Aprendi a fincar pé.
Estar em casa não tem sido difícil para mim, nesses tempos estranhos! Amo o meu canto!
Ela nunca esteve tão organizada, não que antes fosse uma zona!
Uso um chinelo para andar dentro de casa e outro para andar no meu pequeno terraço! Mesmo antes do vírus já fazia assim... mania!
Outro lugar onde me sinto completamente em casa é na coxia de um teatro.
Sou bicho do palco. Bicho da arte. Há um preço nisto. Pago de bom grado!
Não tenho puderes em me expor através da arte. Outra despesa fixa!
Imagino que você já tenha percebido, em outro contexto, que não sou de pudores.
Por falar em outro contexto, noite dessas, no meio da insone madrugada,fechei os olhos e te senti inteira.
Cheiro. Voz. Boca. Barba cerrada. Nossos gostos misturados no beijo.Nossas mãos entrelaçadas e crispadas amassando o lençol.
Respirações descompassadas .Corpos amalgamados. Êxtase!!!
Por impulso quase te ligo.
No entanto, me contive.
Ser impulsiva e visceral me proporcionou momentos preciosos ao longo da minha vida e grandes encrencas, também!
Hoje procuro utilizá-las com maturidade e parcimônia.
Aqui, na minha pequena área externa, bate sol exatamente entre às 12:15h e 14:05h.
Todos os dias,nesta nova rotina, tenho vestido meu biquíni e escandalizado alguns vizinhos e vizinhas.
Não sei ao certo se pela exposição do corpo de biquíni fora do ambiente padrão ou se porque durante este intervalo tenho acompanhado meus cantores preferidos na minha play list preferida.
Sigo em dúvida pois: tenho um coração , sou desafinada e não tenho controle sobre o meu desejo de cantar!
Não vivo sem música, acho importante você saber disso.
A primeira coisa que faço ao acordar é ligar o rádio.
Provavelmente herdei da minha mãe esse gosto. Apesar da casca austera ela trabalhava cantarolando. Me parecia doce e triste.
Eu te conheço pouco mas te sinto muito. Você também me parece austero e doce.
Sinto por você um afeto desconcertante.
Quero te dizer tudo isso olhando nos olhos, quando essa tempestade passar.

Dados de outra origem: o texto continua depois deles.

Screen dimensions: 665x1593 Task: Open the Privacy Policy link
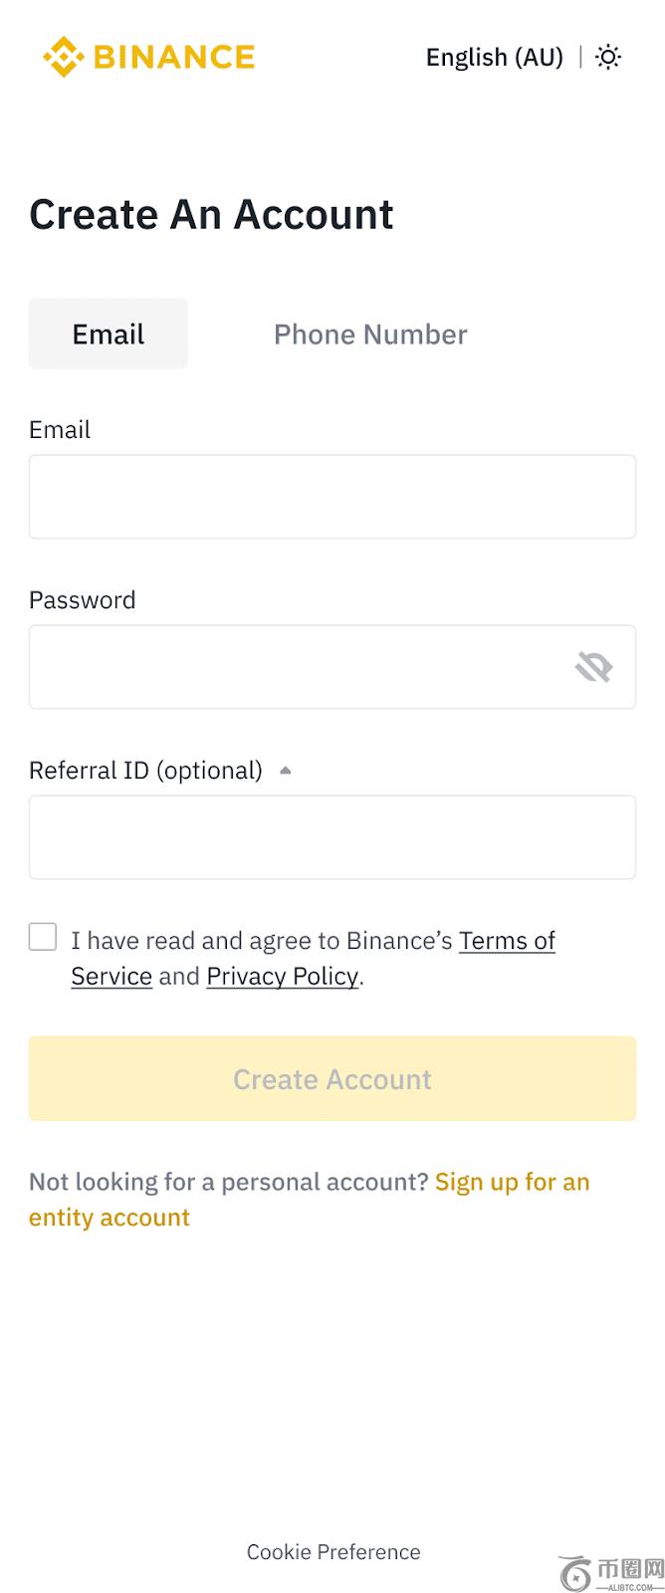282,977
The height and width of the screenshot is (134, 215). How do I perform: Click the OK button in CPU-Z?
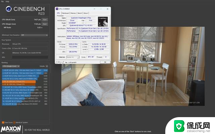[x=105, y=62]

Quero te dizer que você me inspirou esta crónica/poema e me inspira de muitas outras formas.
Quero te dizer!
Por ora...
Boa noite, aqui de Santa Teresa!
PS.: O meu mojito é famoso entre os amigos. Minha madrinha, nas festas de família, me pede para fazer o que ela chama de “ Chazinho verde”. Toma uma dose e gargalha carnavalescamente.
Talvez essa informação seja irrelevante para você. Talvez você se reconheça nela. Tomara que sim. É que desta vez, não pude conter o meu impulso!
Rio de Janeiro, 28 de março de 2020.